By Esther Malisov '13  |  Contact Holly Foster 315-859-4068
Posted June 27, 2011
Tags Alistair Campbell Computer Science Student Research

Computer programming, and specifically natural language processing, has the potential to decode sentence structure and organize immense quantities of information. This summer, Richard Klockowski ’12 is working with Associate Professor of Computer Science Alistair Campbell with aspirations to automatically extract information from Pubmed’s database of medical research papers.

 

Pubmed is an online database listing more than 20.8 million records with approximately 500,000 new records added each year. It is extremely time consuming for one or more humans to read, let alone understand, the information in all of these resources. Klockowski’s task is to automate the process of scanning and extracting information from abstracts to to formulate a logical representation of the relationships involved and perhaps reveal contradictions or inferences that a human reader may miss.

 

Klockowski’s research entails finding out what work has been done in the past and to create a custom information extraction system.  The final goal is to create a logical database that is easily referenced and understood. For example, if one abstract discusses the location of a specific protein in the body, the system will add an entry to the database signifying that the protein is found in that location. 

 

To carry out this project, Klockowski, a mathematics and computer science double-major, is employing several pre-existing technologies including General Architecture for Text Engineering (GATE) and the Unified Medical Language System (UMLS). With some customization, these tools allow Klockowski to parse the complicated language found in biomedical research papers.

 

The field of information extraction is a relatively new subject that is gaining popularity among computer scientists. Klockowski’s goal is to mimic research that has been done with similar resources, and perhaps expand this sort of research even further. He has not set a specific goal for the end of the summer because his current work is very open-ended. Instead, Klockowski is taking a more careful approach to push the boundaries of what has been done already, and his research is evolving as he learns of the different techniques and resources available. Klockowski hopes that his program will eventually be able to find contradictions and make accurate inferences about related topics in texts.

 

Over the course of his project, Klockowski simply looks forward to making progress.
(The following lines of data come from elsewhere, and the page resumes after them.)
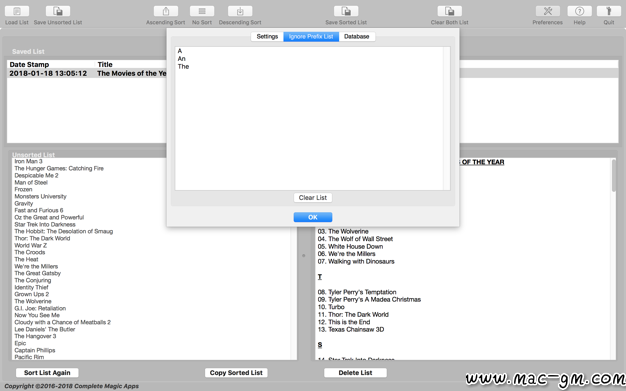Select the No Sort toolbar icon
The height and width of the screenshot is (391, 626).
[x=202, y=11]
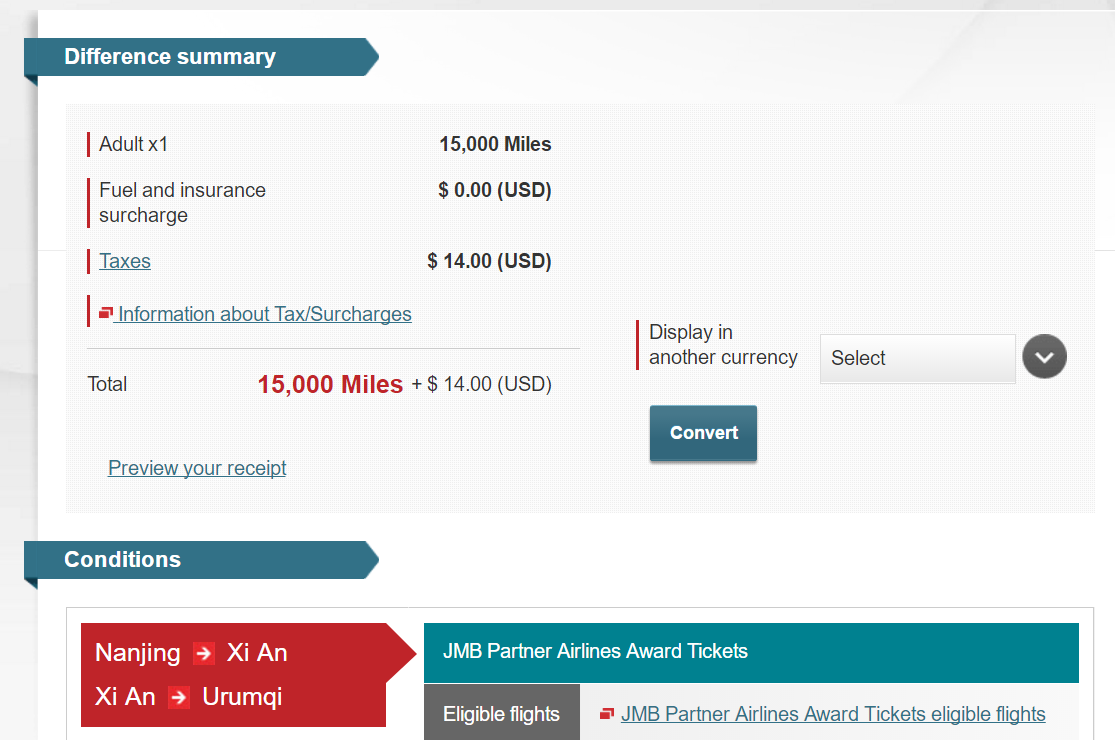Open the round currency dropdown arrow button
The width and height of the screenshot is (1115, 740).
click(x=1044, y=356)
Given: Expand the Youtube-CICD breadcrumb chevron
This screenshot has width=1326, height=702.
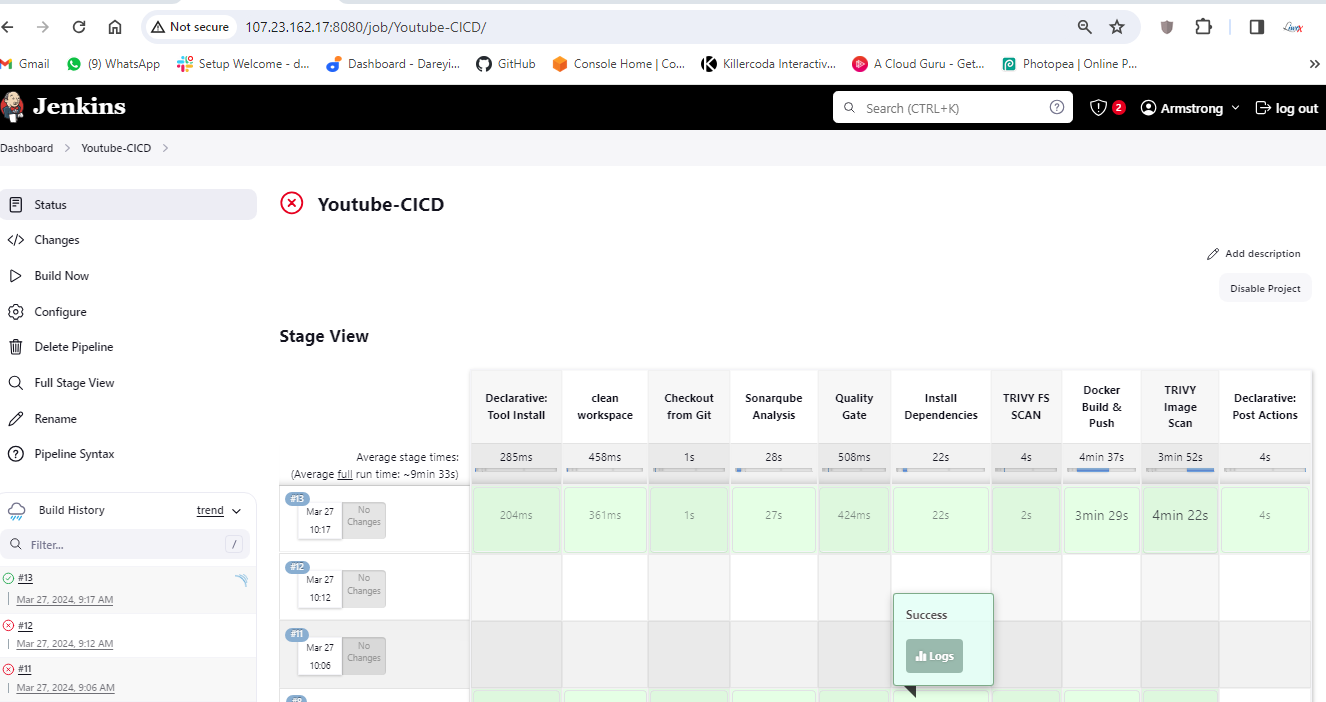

He explains that when working with this kind of system-wide programming, there is little room for error and a lot can go wrong. Klockowski realizes that it may not be possible to complete all of his goals for this summer in only 10 weeks. He has considered using this project as the basis of his senior thesis, and so he feels highly invested in its development.

 

Klockowski enjoys programming, which stemmed from his childhood interest of playing video games. He is a computer science TA, a mathematics grader and also enjoys bike riding and playing guitar.

 

Computer programming fosters critical thinking and efficient problem solving. Klockowski sees the potential in computer programming to benefit humankind in a significant and logical way. He hopes to help the field of information extraction to become a commonplace technique of handling data containing natural language.

 

Richard Klockowski is a graduate of the Rome Free Academy in Rome, N.Y.